Thursday, September 24, 2009

Duke's Leadership Intellectually Bankrupt!

There’s been a lot of rhetoric from the media recently concerning Duke Energy and the rate increase that Duke is seeking approval for from you, the North Carolina Utilities Commission. Can you hear me now? Any rate increase that Duke is allowed to have is utterly reprehensible, of questionable legality and not acceptable to we the citizens of North Carolina.

Why is Duke trying to expand sales to large municipalities outside of Duke’s service area? Duke is a North Carolina public utility. If Duke wants to continue to provide the public electricity here in North Carolina they must serve the needs of North Carolinians!
It is important that Duke’s Chairman of the Board, James Rogers, understands that his job is to serve me the customer, not the reverse.

Why is Duke trying, over the objections of its customers, to build Cliffside—another coal-fired electric generating plant that North Carolina doesn’t need with money that Duke is trying to take from me? The ‘ah-ha’ moment in regards to coal-fired generating plants happened for me when the TVA disaster occurred in Kingston Tennessee in late 2008. Because of that disaster and TVA’s lying about the events that led up to it, what happened and the aftermath, I don’t believe that any coal-fired electric generating plant can legally and morally be labeled as ‘clean.’ And, destroying mountains, our mountains, my mountains, is not a moral reason to generate electricity.

Duke’s shareholders need to realize that the leadership of Duke Energy is bankrupt when it comes to workable ideas for clean, alternative energy sources. Therefore I have a proposal for you, the commissioners that you must strongly suggest to James Rogers and Duke Energy.

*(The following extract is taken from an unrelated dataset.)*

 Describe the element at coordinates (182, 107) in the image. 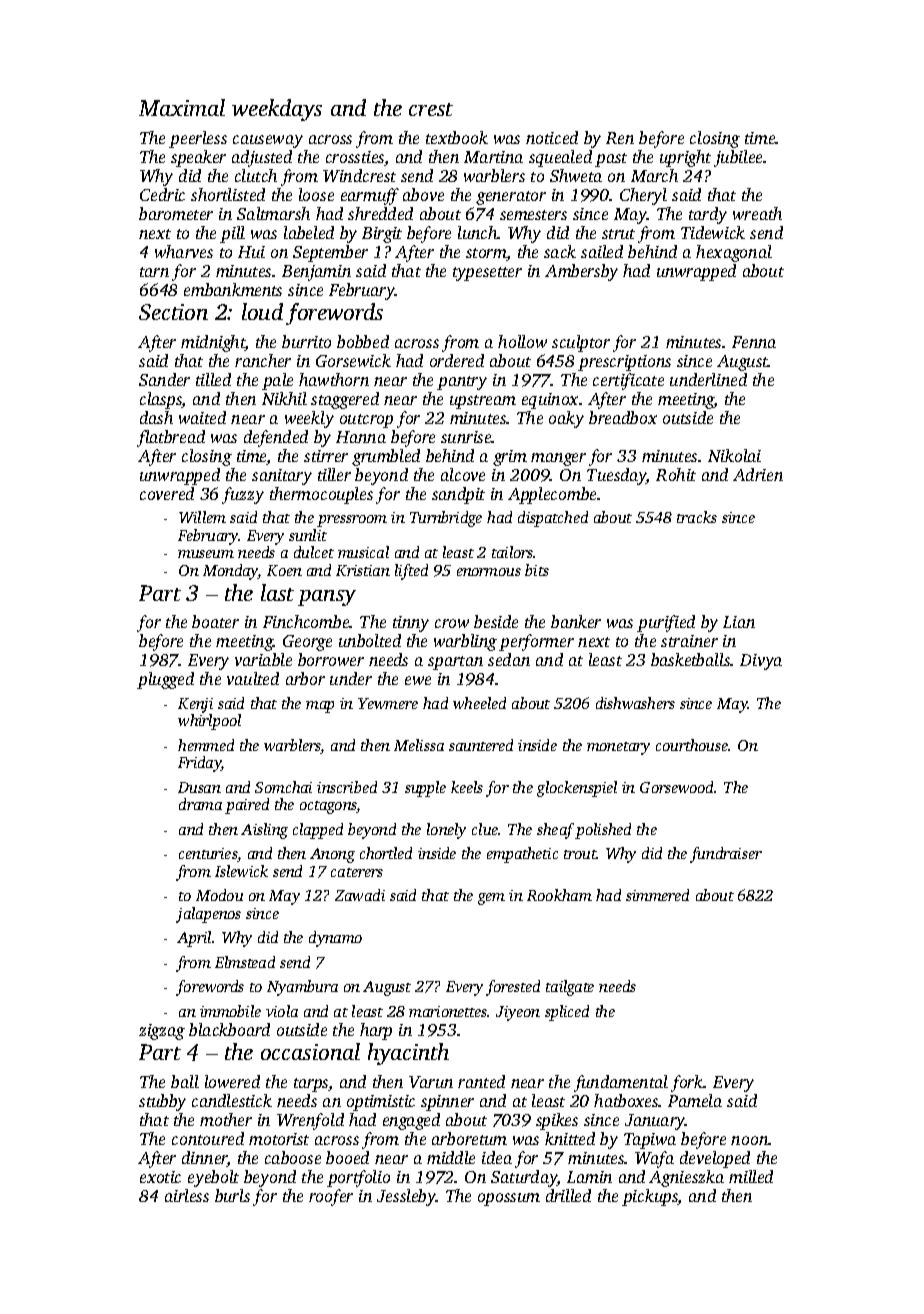

I see `Maximal` at that location.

Duke can begin to redeem its tattered public image by joining with communities throughout the great state of North Carolina and helping citizens to create small alternative energy community-cooperatives which would be owned and controlled by the citizens. Instead of continuing to foolishly build bloated inefficient ways of generating electricity and polluting our environment with dirty hazardous coal-fired plants, Duke can finally begin to serve its customers, the citizens of North Carolina, by providing financing, technical support and general know-how for community-based solar, wind and hydroelectric projects and partner with the citizens of North Carolina to move forward to a clean and independent energy future.

Monday, July 13, 2009

Duke's "Great Fear"

Over the past few weeks several individuals and one media outlet have provided Jackson County citizens with a comedic Greek Chorus concerning the Jackson County commissioners and their decision to condemn the Dillsboro Dam and the land around it. News stories that have been written about the commissioners supposed ‘exercise in futility’ have come seemingly from a corporate spin doctor’s pen. Other individuals have attempted to “shame” us for not ‘doing the right thing’ and allowing Duke to have its way and destroy a county icon and significant cultural resource.

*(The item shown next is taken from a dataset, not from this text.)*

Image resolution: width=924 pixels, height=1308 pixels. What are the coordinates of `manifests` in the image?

One individual claims that the powers of a private corporation (Duke) supersede the powers of a duly elected body (Jackson County Commissioners). Pardon me; I thought that the United States was a republic and not an oligarchy. Things change I suppose, despite ‘silly little pieces of paper’ such as the Constitution of the United States. The supposed “cornerstone” of the integrated Nantahala/Tuckaseigee 2003 Settlement Agreement was actually an ‘agreement’ rammed though by Duke as a sop to the ‘stakeholders’ and their own selfish agendas. This silenced the rest of the environmental community and curried favor with the Federal Energy Regulatory Commission (FERC). Duke’s “Great Fear” is that they won’t get another half century of a licensed monopoly on hydro-electric production in Jackson County and make hundreds of millions of dollars from us, the rate-payers.

Yes, it is truly an absolute shame to see Jackson County’s limited natural and cultural resources raped once again. A huge electric power monopoly and a few selfish, self-centered ‘stakeholders’ are going to get what they want—no matter the cost. And the public be damned!

Regardless of the outcome of the FERC re-licensing process, I pity the poor souls (and there have been quite a few) who would sell themselves and the cultural resources of Jackson County for little more than, comparatively speaking, thirty pieces of silver. I can sleep at night; can they?